Tātou tātou – wellbeing for the community sector
Maintaining our wellbeing continues throughout the seasons both at work and in our personal lives. To help those of us who work in the community sector to handle the challenges of our work, CSI is working in collaboration with Hui E! Community Aotearoa, Volunteering New Zealand, and Woo Wellbeing to deliver Tātou tātou.
The Tātou tātou programme aims to help individuals and their teams in charities and not-for-profits across Aotearoa to nurture and nourish hauora. A mātauranga kete (basket of knowledge) will include online and kanohi ki te kanohi wānanga, podcasts, videos, and other resources.
Tātou tātou will launch later in September with a series of six podcasts featuring interviews with community leaders. In the interviews, they will talk about their personal stories of challenge, how they coped, and how they managed to stay resilient. Further information is available on the Hui E! website.
Community governance – good governance code
Rose Hiha-Agnew (Community Governance NZ) and CSI associate Dr Jo Cribb are finalising the development of the Good Governance Code, drawing on the insights and experience of the 160 participants in six workshops held over the first half of this year. Jo and Rose are continuing the conversation with the sector organisations and government agencies over the next month alongside building an interactive website for the Code. The code and website will be launched in early November.
Alongside the development of the code, the conversation around good governance continues through Community Governance’s Board Talks online series. Information on upcoming talks, and recordings of previous Board Talks are available for viewing here.
Congratulations to Mele!
Our associate Mele Wendt won the Not-For-Profit Governance Leader award at Governance NZ’s Women in Governance Awards held in Wellington early in August. The judges noted Mele’s ‘demonstrated leadership of over 25 years.’ Recently, this has included Mele’s governance roles with the Wellington Community Fund, and Community Governance NZ.

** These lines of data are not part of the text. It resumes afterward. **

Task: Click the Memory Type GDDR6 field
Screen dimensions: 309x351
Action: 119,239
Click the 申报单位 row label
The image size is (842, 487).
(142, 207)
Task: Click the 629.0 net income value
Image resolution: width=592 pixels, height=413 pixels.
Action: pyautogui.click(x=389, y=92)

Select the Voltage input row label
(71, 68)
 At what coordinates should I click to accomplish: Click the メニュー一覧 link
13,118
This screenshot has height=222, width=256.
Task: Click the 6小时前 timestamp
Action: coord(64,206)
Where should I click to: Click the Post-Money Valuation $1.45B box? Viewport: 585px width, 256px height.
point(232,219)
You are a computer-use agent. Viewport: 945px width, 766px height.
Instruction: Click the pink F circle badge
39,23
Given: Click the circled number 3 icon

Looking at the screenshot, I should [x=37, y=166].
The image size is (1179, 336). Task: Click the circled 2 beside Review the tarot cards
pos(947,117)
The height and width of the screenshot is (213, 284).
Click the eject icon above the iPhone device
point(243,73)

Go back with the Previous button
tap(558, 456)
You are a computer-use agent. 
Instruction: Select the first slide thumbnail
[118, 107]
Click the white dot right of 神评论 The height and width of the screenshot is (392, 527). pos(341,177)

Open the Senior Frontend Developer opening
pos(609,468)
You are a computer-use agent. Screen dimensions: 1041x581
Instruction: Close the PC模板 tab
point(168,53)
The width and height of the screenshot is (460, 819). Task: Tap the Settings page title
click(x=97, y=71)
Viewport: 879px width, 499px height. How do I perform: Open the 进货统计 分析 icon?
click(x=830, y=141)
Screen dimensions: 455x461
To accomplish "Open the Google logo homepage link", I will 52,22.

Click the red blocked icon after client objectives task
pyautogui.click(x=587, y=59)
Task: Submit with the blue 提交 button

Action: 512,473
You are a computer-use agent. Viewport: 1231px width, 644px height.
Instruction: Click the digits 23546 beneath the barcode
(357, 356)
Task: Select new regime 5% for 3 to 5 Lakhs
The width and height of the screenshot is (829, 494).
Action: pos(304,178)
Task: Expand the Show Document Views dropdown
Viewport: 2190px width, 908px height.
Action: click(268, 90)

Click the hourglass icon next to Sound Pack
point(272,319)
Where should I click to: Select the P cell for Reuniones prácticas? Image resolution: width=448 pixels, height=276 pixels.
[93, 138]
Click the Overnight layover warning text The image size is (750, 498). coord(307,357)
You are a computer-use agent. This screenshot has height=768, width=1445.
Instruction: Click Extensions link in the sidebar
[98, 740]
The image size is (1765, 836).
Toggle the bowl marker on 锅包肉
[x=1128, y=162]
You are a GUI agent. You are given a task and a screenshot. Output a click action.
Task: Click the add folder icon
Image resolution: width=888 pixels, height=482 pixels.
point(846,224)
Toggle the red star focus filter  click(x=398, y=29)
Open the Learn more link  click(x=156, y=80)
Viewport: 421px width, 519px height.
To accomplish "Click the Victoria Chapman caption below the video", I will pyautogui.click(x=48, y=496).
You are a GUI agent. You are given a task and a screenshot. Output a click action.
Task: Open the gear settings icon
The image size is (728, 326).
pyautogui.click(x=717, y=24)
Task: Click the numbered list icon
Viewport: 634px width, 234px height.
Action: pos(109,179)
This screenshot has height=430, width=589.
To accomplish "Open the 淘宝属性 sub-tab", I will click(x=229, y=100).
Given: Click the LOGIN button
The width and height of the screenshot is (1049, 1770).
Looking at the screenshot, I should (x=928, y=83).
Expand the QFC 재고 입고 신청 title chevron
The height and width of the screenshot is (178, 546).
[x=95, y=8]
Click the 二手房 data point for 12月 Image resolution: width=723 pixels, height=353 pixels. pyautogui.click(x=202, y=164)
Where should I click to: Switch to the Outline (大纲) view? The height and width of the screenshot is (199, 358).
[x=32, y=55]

Mele was one of several Pasifika women recognised for the contribution they are making to driving gender and cultural diversity on boards in the private, public and not-for-profit sectors. Waikato-based chartered accountant Meleane Burgess won the Pacific Governance Leader Award and the Rising Governance Star category. Wyndi Tagi of Auckland-based accounting firm WE Accounting, with her husband Eli, won the Gender Diverse Organisation Leader award. This story from Radio New Zealand provides an insight into Mele’s, Meleane’s, and Wyndi’s experiences. For information on other winners visit Governance NZ.
Welcome to our latest associate, Duncan Matthews
Duncan Matthews has joined our CSI associate network to provide capability development, planning, gap analysis, and advisory support. Duncan has extensive experience in the governance, management, and operations of small non-profit organisations.
His philanthropic sector experience includes roles at Foundation North, Rule Foundation, and the Ministry of Youth Development Partnership Fund. Rainbow/LGBTIQA+ communities have been the focus of his passion over the last 15 years. Duncan has recently completed a master’s in Social and Community Leadership.
If you were unable to attend our Te Pūaha Talks evaluation series, Inspiring Communities are offering an online workshop on 14 September, Evaluating and Learning About Community-led Change. This online session focuses on practical tools and approaches you can use in your everyday community-led mahi. Register here.
Volunteering New Zealand offers a range of online and face-to-face training opportunities. Upcoming events include a face-to-face and online cultural awareness workshop showcasing Tonga, hosted by Volunteering Mid and South Canterbury, and an online workshop hosted by Volunteering Waikato on volunteer retention. An overview of upcoming events is available on the Volunteering New Zealand website.